Posted on April 4, 2008

We love the Writers Guild. We also love George Clooney (and who doesn't, really?). So this story has caused us enormous cognitive dissonance: who do you side with when Clooney and the WGA go to war??

It turns out that before the writers' strike Clooney went Fi-Core to protest the Guild's denying him a writing credit on the new film, Leatherheads! Clooney went Fi-Core! It's Armageddon, we tell you.

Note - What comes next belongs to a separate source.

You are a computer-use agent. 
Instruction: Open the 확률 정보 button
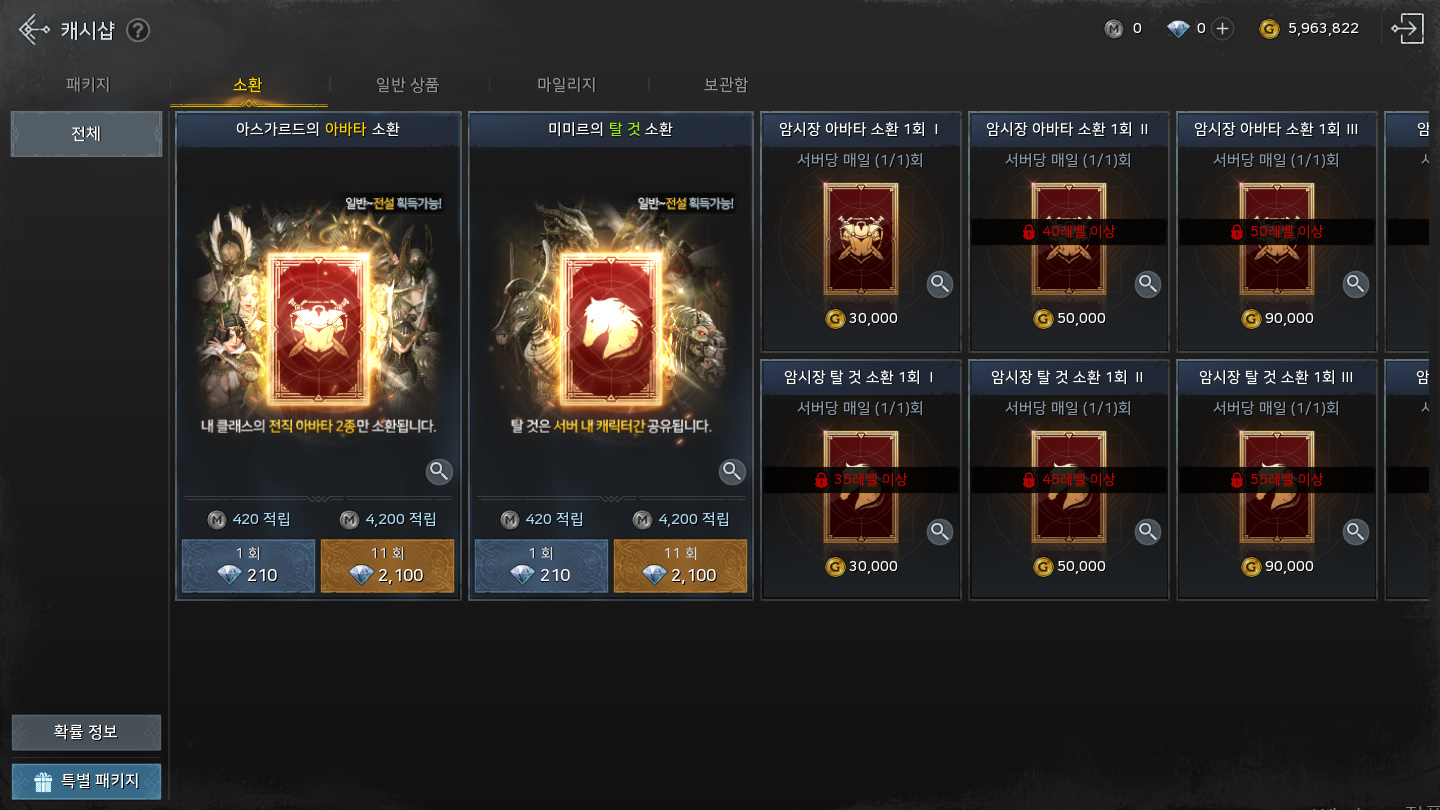pos(86,732)
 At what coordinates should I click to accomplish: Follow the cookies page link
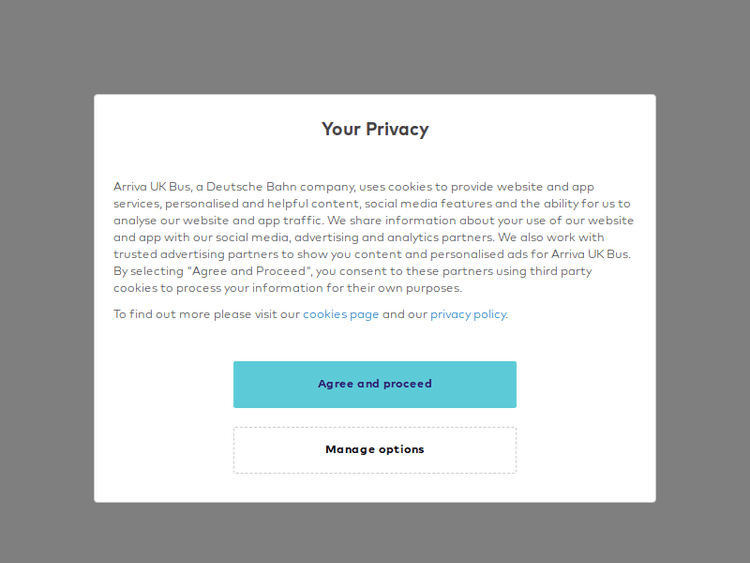pyautogui.click(x=341, y=314)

Clooney went financial core last fall, after the WGA decided 2-1 in a credit arbitration vote that only Duncan Brantley and Rick Reilly deserved screen credit on the picture that Universal opens today. Going fi-core means a member is still technically a member of the WGA, but has limited rights within the guild. Fi-core members have to pay dues and are covered by the health and pension plans. Once you elect to go fi-core, the decision is irreversible.

"When your own union doesn't back what you've done, the only honorable thing to do is not participate," said Clooney, who stressed he made no attempt to exclude Brantley and Reilly. Clooney says he would have quit the WGA altogether if he could, but that would have prevented him from working on all WGA-covered productions. He says he wanted nothing more to do with the WGA but didn't want to be hampered in his ability in writing scripts.

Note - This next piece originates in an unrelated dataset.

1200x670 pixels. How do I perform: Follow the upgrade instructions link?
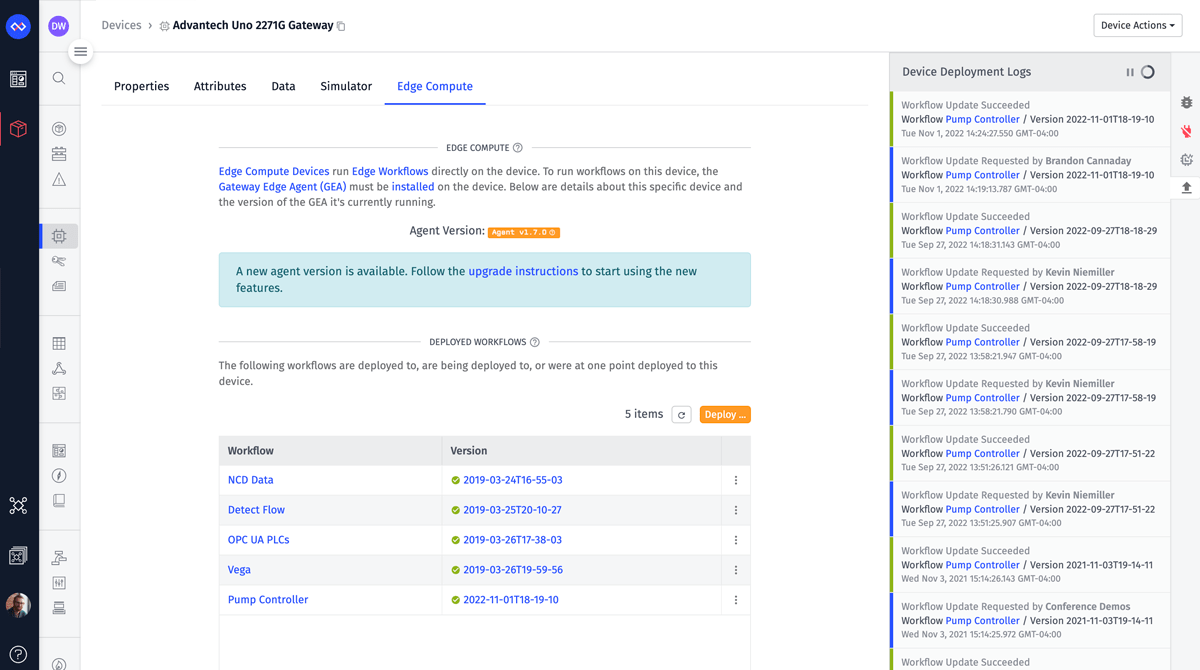click(523, 271)
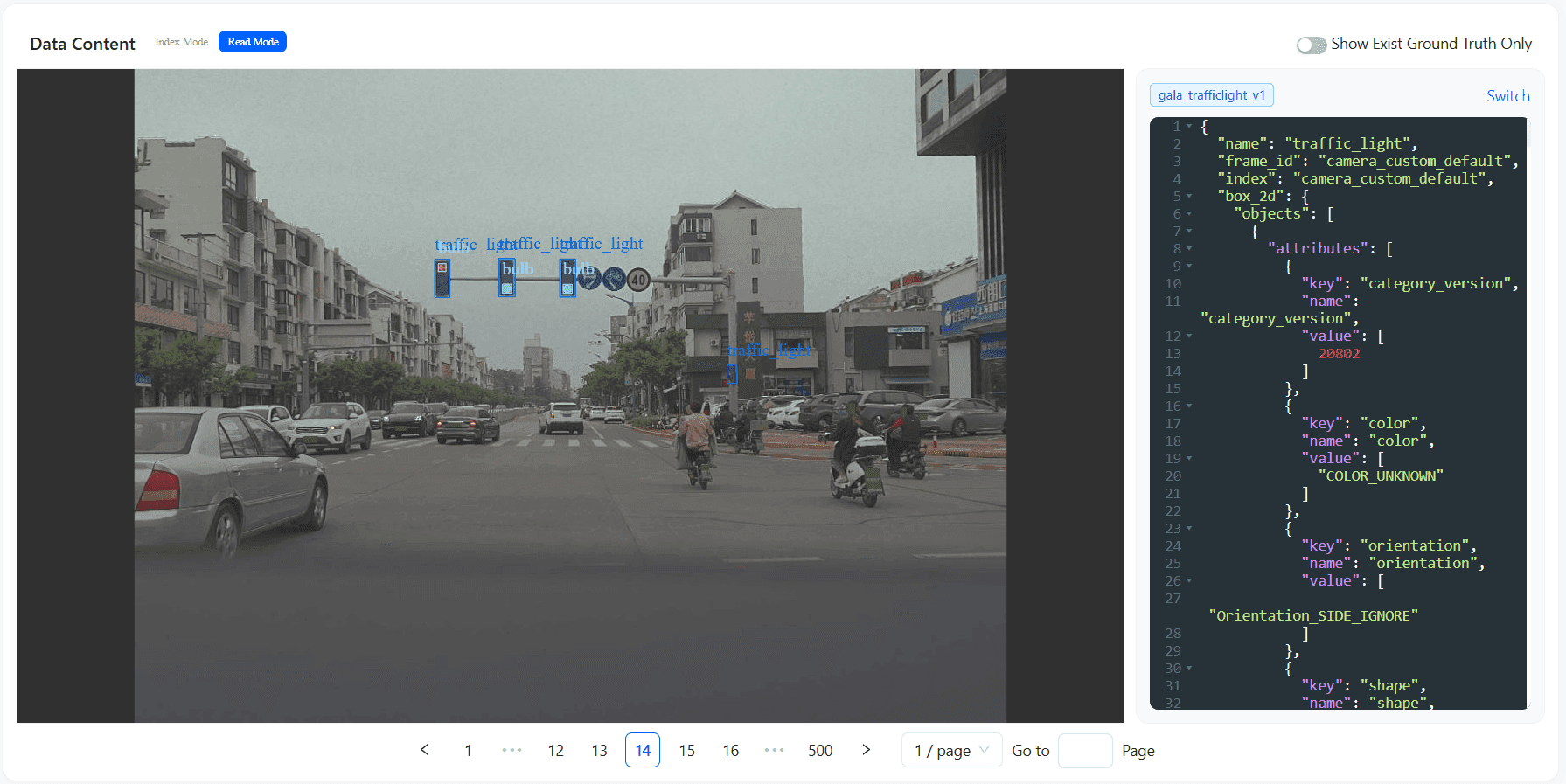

As for "Leatherheads," Clooney took a languishing 17-year old project and got a greenlight after personally giving the script a major overhaul that transformed it into a screwball comedy. He says he felt he'd written all but two of the film's scenes. While he agreed that Brantley and Reilly deserved first position credit for hatching the idea and characters, he was incensed enough by the WGA arbitration process to go financial core, which rendered him a dues-paying non-voting member.

The WGA had no comment about Clooney's decision. Clooney didn't appeal the WGA ruling, and kept his action quiet because the WGA was gearing up for a strike at the time. He didn't want the filing seen as him having split ranks with the union over the labor dispute.

Clooney wrote 80% of the new script and didn't try to remove the other two screenwriters' credits. He just wanted to be added as a co-writer. What's wrong with that?? And he was so diplomatic -- he didn't mention any of this until after the strike was over, so the WGA wouldn't look bad. Ok, who were the two arbitrators who voted against him? They should be ashamed. And now Clooney is Fi-Core and it's irrevocable.

It's quite disturbing, but we have to side with Clooney on this one. We feel quite crushed over the whole thing.